Voorbeelden van hechtgebonden toepassingen zijn:
- golfplaat: daken van schuren en garages
- asbestplaat: grijs, 3-8 mm dik, wafelpatroon, gevel- en dakbeschot
- asbestplaat met coating: geverfd of geëmailleerd voor buitengevels
- bloembakken
- asbestboard: hardboardachtige plaat, geelbruin, gebruikt voor aftimmering
- schoorsteen en luchtkanaal, hittebestendige platen onder en achter kachels en cv’s
- riolering-, gas- en waterleidingen: buizen, kokers
- imitatie-marmer: plaat, vensterbank
- vinyltegels: harde tegel, wit gevlamd, met zwarte kit verlijmd
- dakleitjes: imitatieleisteen
Voorbeelden van niet-hechtgebonden toepassingen zijn:
- vinylzeil: toegepast vóór 1980 in keukens en op trappen
- afdichtkoord: wit/grijs pluizig koord, voornamelijk toegepast in verwarmingstoestellen
- brandwerend (amosiet)board: zachtboardplaat, lichtbruin-geel van kleur
- asbestkarton: grijze kartonachtige plaat, veel toegepast als wandaftimmering
- asbestvilt
- asbestpapier
- stucwerk: vezelachtige korrel toegepast op wanden en plafond
- spuitasbest: vezels vermengd met weinig cement, o.a. toegepast in de utiliteitsbouw
- plug- of gatendichter: ook wel bekend als herculesplug of wonderplug
- warmhoudplaatje
- elektrische apparaten: grijs, kartonachtig isolatiemateriaal
asbesttouw /
Bron: Aram Dulyan, Wikimedia Commons (Publiek domein)

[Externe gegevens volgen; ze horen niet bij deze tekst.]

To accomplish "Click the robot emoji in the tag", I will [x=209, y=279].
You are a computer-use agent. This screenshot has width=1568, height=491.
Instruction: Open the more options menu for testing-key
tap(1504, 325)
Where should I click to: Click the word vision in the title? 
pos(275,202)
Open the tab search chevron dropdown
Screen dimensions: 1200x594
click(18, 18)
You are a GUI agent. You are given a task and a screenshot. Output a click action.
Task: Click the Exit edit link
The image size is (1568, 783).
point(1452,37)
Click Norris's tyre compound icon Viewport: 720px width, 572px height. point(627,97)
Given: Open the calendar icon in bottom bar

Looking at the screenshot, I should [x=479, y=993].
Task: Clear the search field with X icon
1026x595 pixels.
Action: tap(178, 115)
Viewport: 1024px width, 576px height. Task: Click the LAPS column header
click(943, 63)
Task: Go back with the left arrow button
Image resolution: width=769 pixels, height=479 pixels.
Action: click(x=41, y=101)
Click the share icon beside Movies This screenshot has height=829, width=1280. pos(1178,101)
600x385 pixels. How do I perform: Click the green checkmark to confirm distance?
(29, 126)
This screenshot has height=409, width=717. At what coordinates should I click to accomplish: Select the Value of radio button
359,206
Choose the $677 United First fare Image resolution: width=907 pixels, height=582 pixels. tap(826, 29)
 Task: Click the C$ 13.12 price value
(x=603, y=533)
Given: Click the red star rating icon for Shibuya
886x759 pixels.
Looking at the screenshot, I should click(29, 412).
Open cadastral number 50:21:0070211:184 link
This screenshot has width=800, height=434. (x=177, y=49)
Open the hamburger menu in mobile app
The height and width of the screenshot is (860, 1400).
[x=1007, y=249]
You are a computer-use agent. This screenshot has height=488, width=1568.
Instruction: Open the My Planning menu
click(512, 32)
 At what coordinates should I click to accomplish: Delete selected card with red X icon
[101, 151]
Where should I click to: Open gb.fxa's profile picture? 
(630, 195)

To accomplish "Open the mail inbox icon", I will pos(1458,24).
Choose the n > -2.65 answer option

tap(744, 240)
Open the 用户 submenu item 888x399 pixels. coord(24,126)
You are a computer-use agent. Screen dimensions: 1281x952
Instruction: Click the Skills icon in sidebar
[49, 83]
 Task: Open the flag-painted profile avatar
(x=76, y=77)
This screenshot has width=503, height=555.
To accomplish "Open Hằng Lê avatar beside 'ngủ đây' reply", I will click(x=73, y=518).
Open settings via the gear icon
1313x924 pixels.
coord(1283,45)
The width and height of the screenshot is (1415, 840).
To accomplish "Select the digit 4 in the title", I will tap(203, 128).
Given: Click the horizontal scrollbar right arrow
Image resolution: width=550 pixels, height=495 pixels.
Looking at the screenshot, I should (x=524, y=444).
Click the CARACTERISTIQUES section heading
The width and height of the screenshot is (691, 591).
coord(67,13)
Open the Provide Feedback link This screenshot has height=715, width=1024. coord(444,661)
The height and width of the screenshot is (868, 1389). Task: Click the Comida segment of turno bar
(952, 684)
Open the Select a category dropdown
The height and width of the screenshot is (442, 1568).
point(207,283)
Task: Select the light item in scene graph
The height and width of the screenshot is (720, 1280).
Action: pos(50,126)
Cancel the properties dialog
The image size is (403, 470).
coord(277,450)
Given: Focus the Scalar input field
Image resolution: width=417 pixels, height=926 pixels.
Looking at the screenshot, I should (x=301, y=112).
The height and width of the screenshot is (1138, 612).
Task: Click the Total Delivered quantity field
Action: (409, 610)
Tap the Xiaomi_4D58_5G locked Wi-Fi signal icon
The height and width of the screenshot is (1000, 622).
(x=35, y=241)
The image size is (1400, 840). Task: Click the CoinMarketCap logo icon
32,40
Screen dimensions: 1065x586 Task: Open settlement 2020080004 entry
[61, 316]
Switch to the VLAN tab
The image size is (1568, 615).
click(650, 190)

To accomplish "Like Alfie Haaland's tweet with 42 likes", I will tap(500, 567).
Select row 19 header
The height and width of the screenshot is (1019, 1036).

Toepassen niet meer toegestaan
Sinds 1 juli 1993 is het beroepsmatig in voorraad houden, toepassen en hergebruiken van asbesthoudende materialen verboden. Dat werd geregeld in het Asbestbesluit Arbeidsomstandighedenwet, die op 1 juli 1997 opgegaan is in het Arbeidsomstandighedenbesluit. Op 1 september 1998 werd de Regeling Bouwbesluit materialen 1998 van kracht. Hierin is geregeld dat het ook voor particulieren verboden is om asbesthoudende materialen in bouwwerken toe te passen. Sinds 1 januari 2003 is de Regeling Bouwbesluit 2003, behorende bij het Bouwbesluit 2003, van kracht.
Asbest in bodem
Op 16 november 2016 deed de Raad van State uitspraak in zaak 201508764/1/A1. Hierin bepaalde de RvS dat de aanwezigheid van puin in de bodem altijd leidt tot een verdenking van de aanwezigheid van asbest, en dus een onderzoeksverplichting voor asbest.